Verse 5. But what is the meaning when they say, wilt thou answer us? Us, who are inhabitants of Zion, who are constituted thy people, and truly worship Thee; us, moreover, in contact with enemies, who stirred up strife against us, and wished us ill; us, lastly, who aim at and seek the stability of the Kingdom and Church, and every kind of felicity and safety; with such things wilt thou answer us, it says, that is, for our advantage and benefit, and according to our vows, and therefore by pleading our cause, and deciding in our favour, and satisfying our desires; and in this way rendering us happy and establishing us, and subduing and confounding our foes. Hermann Venema.

Verse 5. Who art the confidence of all the ends of the earth. How could God be the confidence of all the ends of the earth, if he does not reign and constantly work? The stability of the mountains is ascribed not to certain physical laws, but to the power of God. The noise of the seas is stilled not by laws without a powerful agent, but by the immediate influence of the Almighty Ruler. Human laws also may be the means of restraining persecution, but they are only means; and it is God who stilleth the tumult of the people. It is God who maketh the outgoings of the morning and evening to sing. The Scriptures, in viewing the works which God does through means, never lose sight of God himself. God visits and waters the earth: God prepares the corn. Without his own immediate power, the laws of nature could not produce their effect. How consoling and satisfactory is this view of Divine Providence, compared with that of an infidel philosophy, that forbids us to go further back than to the power of certain physical laws, which it grants, indeed, were at first established by God, but which can now perform their office without him. Alexander Carson. (1776-1844.)

Verse 5. All the ends of the earth. God is in himself potentially, The confidence of all the ends of the earth. Hereafter he will be recognised by all to be so (Psalms 23:27-28), of which the Queen of Sheba's coming to Solomon "from the uttermost parts of the earth" is a type. Matthew 12:42. A. R. Faussett.

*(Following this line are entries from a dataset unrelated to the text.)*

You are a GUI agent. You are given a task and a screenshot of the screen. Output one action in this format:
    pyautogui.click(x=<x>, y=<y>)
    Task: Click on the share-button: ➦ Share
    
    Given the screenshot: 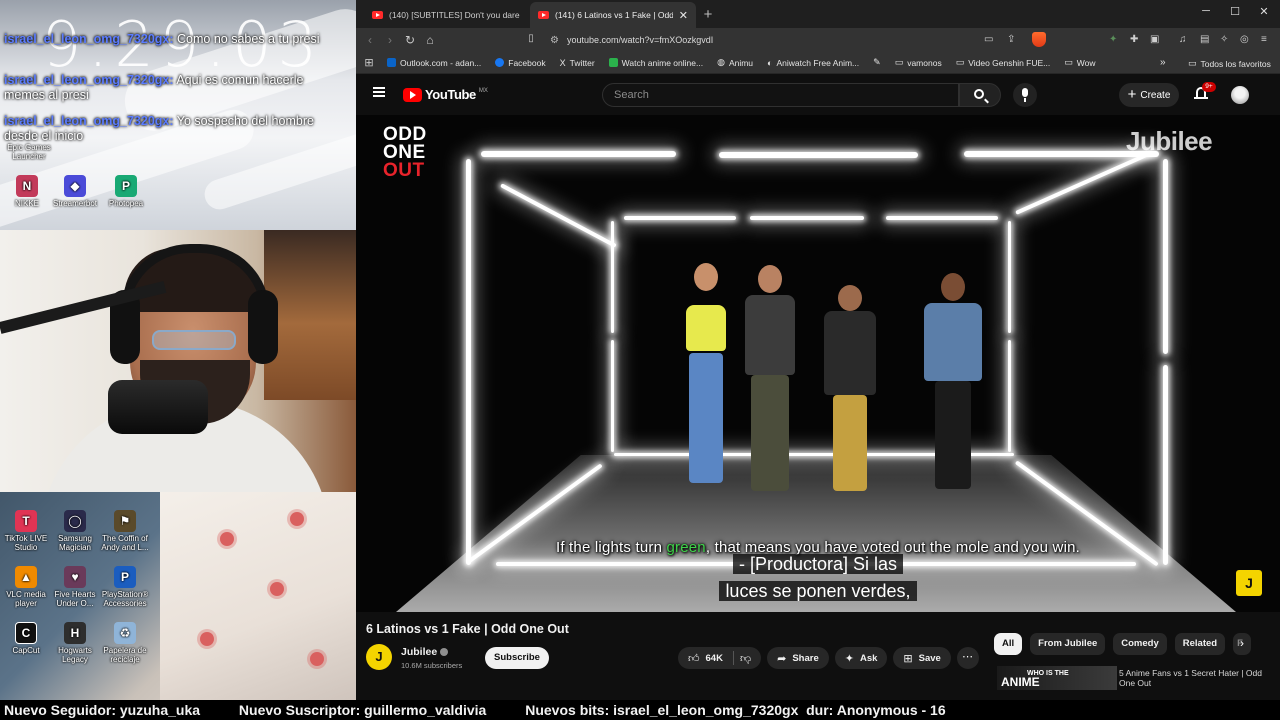 What is the action you would take?
    pyautogui.click(x=798, y=658)
    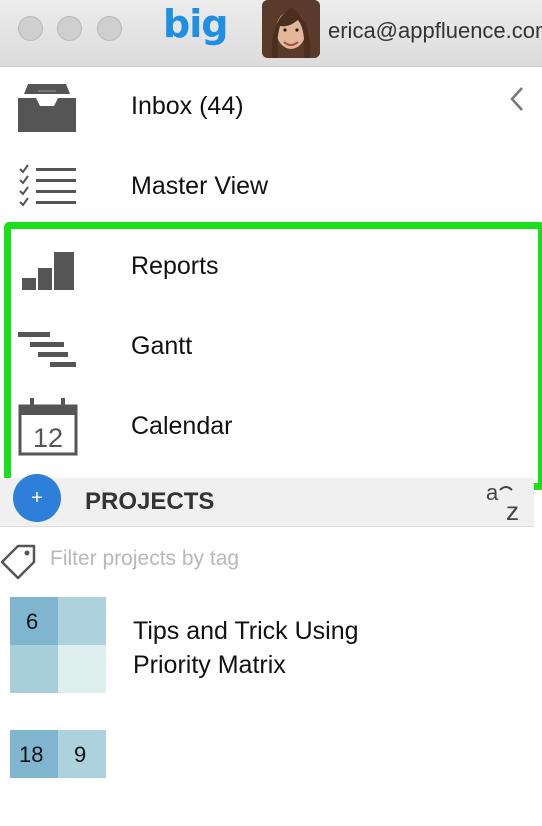 The height and width of the screenshot is (826, 542). What do you see at coordinates (271, 106) in the screenshot?
I see `nav-item-inbox: Inbox (44)` at bounding box center [271, 106].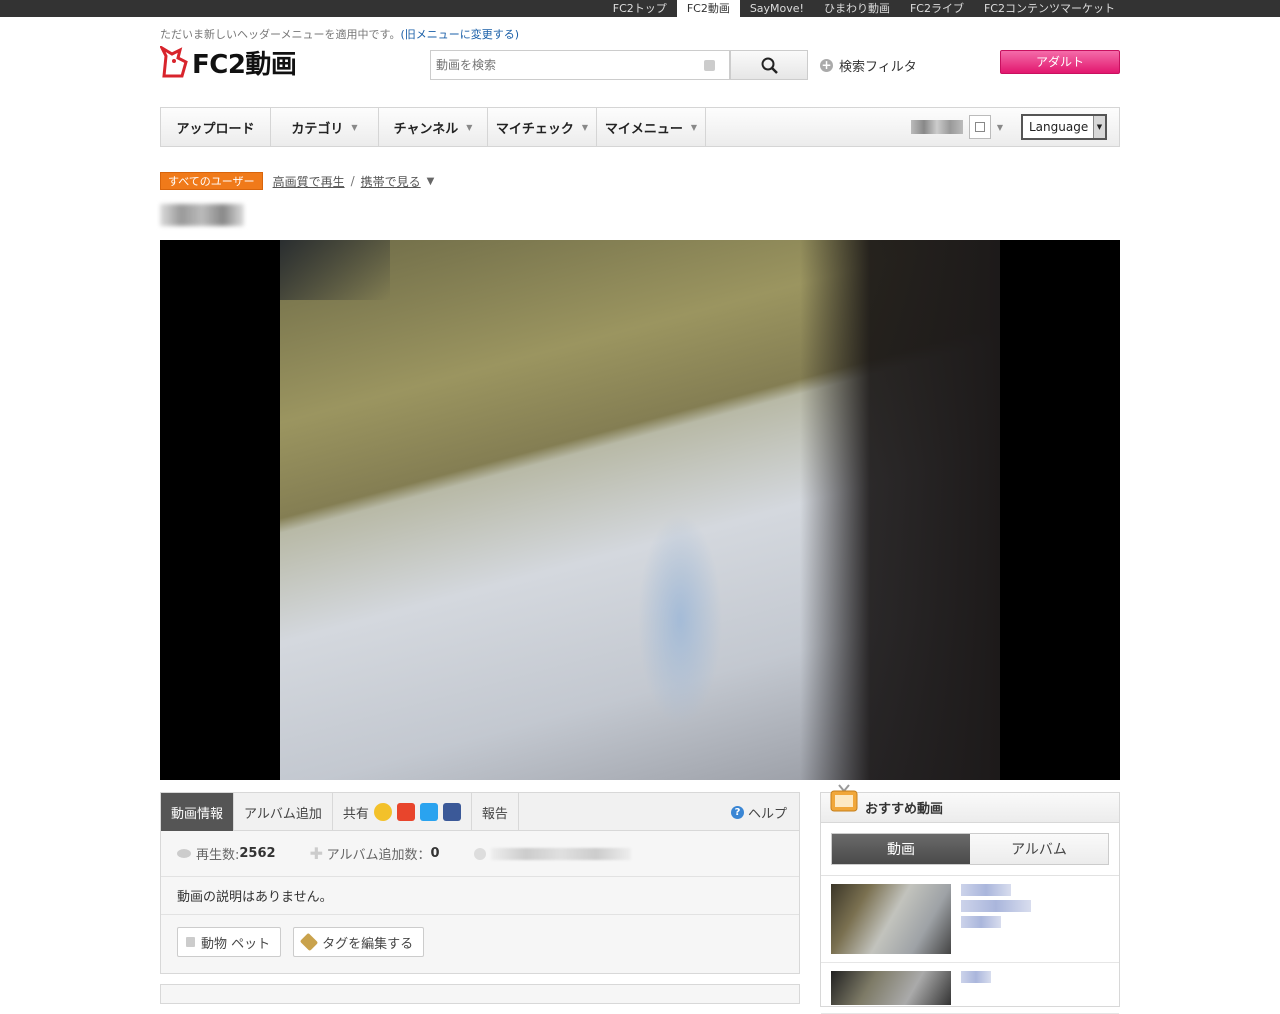 Image resolution: width=1280 pixels, height=1014 pixels. I want to click on recommended-panel: おすすめ動画 動画 アルバム, so click(970, 899).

Verse 5. And of them that are afar off upon the sea. We must beseech God in the words of this Psalm, that since He stands upon the shore, and beholds our perils, he would make us, who are tossed on the turbulent sea, secure for his name's sake, and enable us to hold between Scylla and Charybdis, the middle course, and escaping the danger on either hand, with a sound vessel and safe merchandise, reach the port. Lorinus (from Augustine).

Verse 5-8. The divine watering of the earth is obviously symbolical of the descent of the Holy Spirit after Christ's ascension; and when on the great day of Pentecost the devout Jews, "out of every nation under heaven," heard the apostle speaking in their several tongues the wonderful works of God, it was a testimony that God was beginning spiritually to make the outgoings of the morning and evening to rejoice. To God, which stilleth the noise of the waves and the tumult of the people, the apostles betook themselves in prayer after their first conflict with Jewish authorities, the first conflict of the infant Christian community with the powers of this world: the language of the Psalm (Ps 65:5), O God of our salvation; who art the confidence of all the ends of the earth, and of them that are afar off upon the sea, is reflected in the opening words of their prayer on that occasion (Acts 4:24), "Lord, thou art God, which hast made heaven, and earth, and the sea, and all that in them is;" and if, when they prayed, "the place was shaken where they were assembled together, and they were all filled with the Holy Ghost," it was no idle sign that by terrible things in righteousness were they being answered by the God of their salvation. These are, of course, mere illustrations of the inner harmony of Scripture; but, as such, they may not be without their value. Joseph Francis Thrupp.

 

HINTS FOR PASTORS AND LAYPERSONS

Verse 5. Treat the first clause experimentally, and show how prayers for our own sanctification are answered by trial; for God's glory, by our persecution; for our babes' salvation, by their death; for the good of others, by their sickness, etc.